Hayle and Bristol Steam Packet Company
- Industry: Shipping
- Predecessor: Hayle Steamship Company
- Founded: 1838
- Founder: John Vivian
- Defunct: 1863
- Fate: Liquidated
- Headquarters: Hayle
- Area served: Hayle, Bristol, Ilfracombe

= Hayle and Bristol Steam Packet Company =

Shipping companies in England (1838–1863)

The Hayle and Bristol Steam Packet Company operated steam ship services between Hayle, Ilfracombe and Bristol in the mid nineteenth century. Confusingly from 1848 to 1860, the company name was used by two separate operators.

==History==

Although a steamer first called at Hayle in 1824, regular weekly services began in 1831, when the Hayle Steamship Company was formed operating with the wooden vessel Herald, under the command of John Vivian.

The engineering company Harvey's of Hayle built the engines for the PS Cornwall of 1842. When the Great Western Railway arrived in Bristol, this stimulated more travel between London and the South West of England, and the PS Cornwall was added to the Hayle service under the command of John Vivian. The extra business attracted a rival when Vivian Stevens of St Ives put his PS Brilliant on to the Hayle to Bristol route.

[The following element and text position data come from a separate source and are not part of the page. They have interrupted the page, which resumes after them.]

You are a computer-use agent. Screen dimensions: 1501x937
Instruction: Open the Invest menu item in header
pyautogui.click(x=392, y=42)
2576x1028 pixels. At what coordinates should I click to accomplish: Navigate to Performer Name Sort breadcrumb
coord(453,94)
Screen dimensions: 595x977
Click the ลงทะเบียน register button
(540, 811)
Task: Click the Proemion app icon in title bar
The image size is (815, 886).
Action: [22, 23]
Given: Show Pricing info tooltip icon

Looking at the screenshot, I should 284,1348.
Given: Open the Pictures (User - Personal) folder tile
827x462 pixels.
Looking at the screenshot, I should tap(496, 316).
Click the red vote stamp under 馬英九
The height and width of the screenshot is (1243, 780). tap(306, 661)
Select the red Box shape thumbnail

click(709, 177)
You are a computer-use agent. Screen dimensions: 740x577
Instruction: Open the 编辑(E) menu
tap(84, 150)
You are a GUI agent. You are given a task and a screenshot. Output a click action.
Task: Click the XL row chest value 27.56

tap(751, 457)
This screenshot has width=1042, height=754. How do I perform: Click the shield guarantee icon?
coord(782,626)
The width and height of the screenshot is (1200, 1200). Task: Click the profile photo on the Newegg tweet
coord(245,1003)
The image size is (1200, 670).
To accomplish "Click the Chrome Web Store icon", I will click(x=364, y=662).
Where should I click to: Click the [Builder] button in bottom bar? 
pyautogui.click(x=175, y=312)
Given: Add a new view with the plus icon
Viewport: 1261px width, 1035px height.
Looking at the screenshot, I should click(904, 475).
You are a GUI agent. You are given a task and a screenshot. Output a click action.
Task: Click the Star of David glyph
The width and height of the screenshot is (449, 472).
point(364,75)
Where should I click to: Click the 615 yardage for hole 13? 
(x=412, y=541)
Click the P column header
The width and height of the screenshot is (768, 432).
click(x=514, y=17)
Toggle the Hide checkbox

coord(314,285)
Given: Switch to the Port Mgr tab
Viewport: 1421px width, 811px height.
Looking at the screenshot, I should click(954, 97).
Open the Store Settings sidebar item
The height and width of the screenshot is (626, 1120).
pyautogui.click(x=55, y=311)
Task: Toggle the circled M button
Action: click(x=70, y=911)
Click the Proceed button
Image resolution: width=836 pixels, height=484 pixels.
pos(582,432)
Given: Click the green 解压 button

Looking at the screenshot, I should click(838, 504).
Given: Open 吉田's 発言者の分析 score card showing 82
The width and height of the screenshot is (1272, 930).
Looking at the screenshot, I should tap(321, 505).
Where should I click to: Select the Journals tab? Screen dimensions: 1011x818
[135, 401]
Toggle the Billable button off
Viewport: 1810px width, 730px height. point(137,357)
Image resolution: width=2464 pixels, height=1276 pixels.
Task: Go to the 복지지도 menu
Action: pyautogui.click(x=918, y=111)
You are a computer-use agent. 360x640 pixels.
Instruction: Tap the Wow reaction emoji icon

The Hayle Steamship Company was renamed the Hayle and Bristol Steam Packet Company in 1848, and confusingly Vivian Stevens with the PS Brilliant adopted the same title.

The original Hayle and Bristol Steam Packet Company launched a prospectus in 1857 to attract capital investment. The secretary of the new company was Mr John Vivian of Hayle. The company was launched with nominal capital of £28,750 and working capital of £23,000. The company prospectus announced that a First Class A.1. 12 years Iron Steamer was being built at Hayle, by Harvey and Co, capable of carrying 200 Tons of Cargo, with ample accommodation for passengers. The cost of this new steamer was £18,000, and in 1858, the company launched the Cornubia. The company also planned to sell the Cornwall for £2,000 when the SS Cornubia was launched.

The additional traffic was short-lived, as the extension of railway services from London and Bristol through into Cornwall was completed when the Royal Albert Bridge was completed and opened on 2 May 1859.

Both Hayle and Bristol Steam Packet Companies amalgamated around 1860, probably as a result of traffic diminishing. The company undertook voluntary liquidation following a meeting of the shareholders on 6 November 1861. Steamer services continued, and attempted competition with screw vessels. Having sold off the SS Cornubia, Harveys built and owned the SS Bride of 1863 and SS Bessie of 1865. However, the two ships could not compete with rail travel for both passengers and freight, and were moved to other trades.

The Hayle to Bristol services reduced and were operated by Hosken, Trevithick, Polkinhorn and Company Ltd of Penzance which bought the screw steamer Norseman in 1893. The Norseman was replaced with the M.J. Hedley, a steam coaster carrying passengers until 1917 on a weekly service linking Bristol, Hayle and Liverpool.